● Görevler
[A] Karar metninde "Davalılar vekili, davanın" ile başlayan ve "reddini talep etmiştir." ile biten kısmı, "vekili" sözcüğünü "avukatı" ile değiştirerek yeniden yazın.
[B] Kayıtlarda "Select プロファイルダウンロード in sidebar" geçen satırdan başlayıp "Click the Grammarly" geçen satırda biten satırları, iki uç da dahil olmak üzere, JSON dizi listesine dönüştürün. Her satır bir dize olsun, boş satırlar atlansın.

● Belge bölümü
Davalılar vekili, davanın müvekkili şirket ile bir ilgisi bulunmadığını, müvekkili şirket yönünden husumetten reddini gerektiğini, müvekkili … yönünden ise davacı tarafın dilekçesinde ifade etmiş olduğu ve ekte sunulu SGK kayıtlarından da görüleceği üzere müvekkilinin davacı şirkette sigortalı olarak çalıştığını, müvekkilinin herhangi kusurlu bir davranışının söz konusu olmadığını, davacı tarafın işbu dava ile SGK‘ya karşı açmış olduğu ve henüz sonuçlanmamış davalara ilişkin bedelleri müvekkilinden talep etmekte olduğunu savunarak davanın reddini talep etmiştir.

İLK DERECE MAHKEMESİ KARARININ ÖZETİ:
Mahkemece yapılan yargılama neticesinde, asıl davanın ilamsız takibe itirazın iptali talebine ilişkin olup ilamsız takibe dayanak yapılan alacağın sağlık hizmeti verilmesinden kaynaklandığı, davalı tarafın faturaları inkar etmediği, ödemezlik def’i ileri sürdüğü, fatura bedellerinin ödenmemesinin gerekçesi olarak davalı şirket aracılığıyla verilen sağlık hizmeti sırasında kullanılan malzemelerden bir kısmının SGK tarafından geri ödenmemesi gösterildiği, davacı kayıtlarına göre 413.790,82 TL olan alacak miktarının davalı kayıtlarına göre 408.886,61 TL olduğunu, aradaki 4.904,21 TL tutarındaki mutabakatsızlığın davalı kayıtlarında yer alan “kasadan nakit ödeme” hareketinden kaynaklandığını ancak bunun bir evrak ile doğrulanmadığı, davalı kayıtlarındaki kasadan ödeme kaydının dayanağı bulunmadığından davalı lehine ödeme kabul edilemeyeceği, bu durumda davacı şirketin faturalardan kaynaklanan 413.790,82 TL tutarında alacağı bulunduğunun sabit olduğu, davacı tarafça bu tutara takip öncesi faiz talep etmişse de davalının daha önce temerrüde düşürüldüne dair delil ve kayıt bulunmadığından bu talebinin haklı görülmediği, özel hastane işletmecisi olan davalı tarafın tedavilerinde kullanılan ürünlerin faturalarını Sağlık Uygulama Tebliği’ne uygun biçimde kontrol etmesi Sosyal Güvenlik Kurumu tarafından ödemesi yapılan ürünlerden değilse hastadan tahsilat yapması gerektiği, bunun aksinin sözleşme ile kararlaştırılabileceği ancak sözleşme yoksa hekimin kendi tıbbi tercih ve tecrübesine göre uygun malzemeyi kullandığının kabulü gerektiği ve asliye hukuk mahkemelerinde süren ve davalı tarafından SGK aleyhine açılan davaların sonucunun beklenmediği, sonuç itibariyle ana dava yönünden davacı tarafın gerekli ispat külfetini yerine getirdiği, izah edilen gerekçe ile birleşen davanın da reddi gerektiği belirtilerek 2016/1641 Esas sayılı ana davanın kısmen kabulü ile Bursa 3. İcra Dairesinin 2016/14322 sayılı takip dosyasına davalı borçlu tarafından yapılan itirazın kısmen iptaline, takibin 413.790,82 TL üzerinden devamına, fazlaya ilişkin talebin reddine, davalı borçlunun asıl alacağın %20’si oranında icra inkar tazminatına mahkum edilmesine, birleşen 2017/278 Esas sayılı davanın reddine karar verilmiştir.

Bir koleksiyondan saklanan öğeler:
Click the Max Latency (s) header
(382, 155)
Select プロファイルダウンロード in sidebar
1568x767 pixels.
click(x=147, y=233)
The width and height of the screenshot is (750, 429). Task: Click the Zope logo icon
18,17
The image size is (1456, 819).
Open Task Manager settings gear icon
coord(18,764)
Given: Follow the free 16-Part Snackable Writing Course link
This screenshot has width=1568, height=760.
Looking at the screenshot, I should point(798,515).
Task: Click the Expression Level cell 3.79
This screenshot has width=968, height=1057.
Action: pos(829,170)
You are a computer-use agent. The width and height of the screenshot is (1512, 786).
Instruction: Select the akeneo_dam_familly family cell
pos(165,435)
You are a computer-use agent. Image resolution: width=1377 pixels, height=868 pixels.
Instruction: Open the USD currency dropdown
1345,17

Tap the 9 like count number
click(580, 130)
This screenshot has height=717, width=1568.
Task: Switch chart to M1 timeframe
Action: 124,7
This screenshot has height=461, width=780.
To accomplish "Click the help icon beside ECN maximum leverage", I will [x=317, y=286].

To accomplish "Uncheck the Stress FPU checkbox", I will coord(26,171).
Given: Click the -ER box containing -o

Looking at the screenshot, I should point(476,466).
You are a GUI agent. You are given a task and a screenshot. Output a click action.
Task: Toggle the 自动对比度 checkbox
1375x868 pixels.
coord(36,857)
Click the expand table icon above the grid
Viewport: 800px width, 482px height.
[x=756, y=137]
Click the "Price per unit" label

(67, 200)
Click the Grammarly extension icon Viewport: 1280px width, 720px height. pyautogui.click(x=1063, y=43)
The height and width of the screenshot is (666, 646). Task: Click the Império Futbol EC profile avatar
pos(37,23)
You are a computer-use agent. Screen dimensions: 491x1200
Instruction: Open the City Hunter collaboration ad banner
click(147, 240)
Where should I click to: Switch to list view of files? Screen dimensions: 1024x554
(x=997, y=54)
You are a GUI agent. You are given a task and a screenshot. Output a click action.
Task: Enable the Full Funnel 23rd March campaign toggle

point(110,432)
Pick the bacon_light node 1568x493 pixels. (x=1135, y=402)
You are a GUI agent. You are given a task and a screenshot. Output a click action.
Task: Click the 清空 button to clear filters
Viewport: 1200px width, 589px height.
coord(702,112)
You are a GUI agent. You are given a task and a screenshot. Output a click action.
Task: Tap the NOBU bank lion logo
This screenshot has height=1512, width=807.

● Çözümlü cevaplar
[A]
Davalılar avukatı, davanın müvekkili şirket ile bir ilgisi bulunmadığını, müvekkili şirket yönünden husumetten reddini gerektiğini, müvekkili … yönünden ise davacı tarafın dilekçesinde ifade etmiş olduğu ve ekte sunulu SGK kayıtlarından da görüleceği üzere müvekkilinin davacı şirkette sigortalı olarak çalıştığını, müvekkilinin herhangi kusurlu bir davranışının söz konusu olmadığını, davacı tarafın işbu dava ile SGK‘ya karşı açmış olduğu ve henüz sonuçlanmamış davalara ilişkin bedelleri müvekkilinden talep etmekte olduğunu savunarak davanın reddini talep etmiştir.

[B]
[
  "Select プロファイルダウンロード in sidebar",
  "1568x767 pixels.",
  "click(x=147, y=233)",
  "The width and height of the screenshot is (750, 429). Task: Click the Zope logo icon",
  "18,17",
  "The image size is (1456, 819).",
  "Open Task Manager settings gear icon",
  "coord(18,764)",
  "Given: Follow the free 16-Part Snackable Writing Course link",
  "This screenshot has width=1568, height=760.",
  "Looking at the screenshot, I should point(798,515).",
  "Task: Click the Expression Level cell 3.79",
  "This screenshot has width=968, height=1057.",
  "Action: pos(829,170)",
  "You are a computer-use agent. The width and height of the screenshot is (1512, 786).",
  "Instruction: Select the akeneo_dam_familly family cell",
  "pos(165,435)",
  "You are a computer-use agent. Image resolution: width=1377 pixels, height=868 pixels.",
  "Instruction: Open the USD currency dropdown",
  "1345,17",
  "Tap the 9 like count number",
  "click(580, 130)",
  "This screenshot has height=717, width=1568.",
  "Task: Switch chart to M1 timeframe",
  "Action: 124,7",
  "This screenshot has height=461, width=780.",
  "To accomplish \"Click the help icon beside ECN maximum leverage\", I will [x=317, y=286].",
  "To accomplish \"Uncheck the Stress FPU checkbox\", I will coord(26,171).",
  "Given: Click the -ER box containing -o",
  "Looking at the screenshot, I should point(476,466).",
  "You are a GUI agent. You are given a task and a screenshot. Output a click action.",
  "Task: Toggle the 自动对比度 checkbox",
  "1375x868 pixels.",
  "coord(36,857)",
  "Click the expand table icon above the grid",
  "Viewport: 800px width, 482px height.",
  "[x=756, y=137]",
  "Click the \"Price per unit\" label",
  "(67, 200)",
  "Click the Grammarly extension icon Viewport: 1280px width, 720px height. pyautogui.click(x=1063, y=43)"
]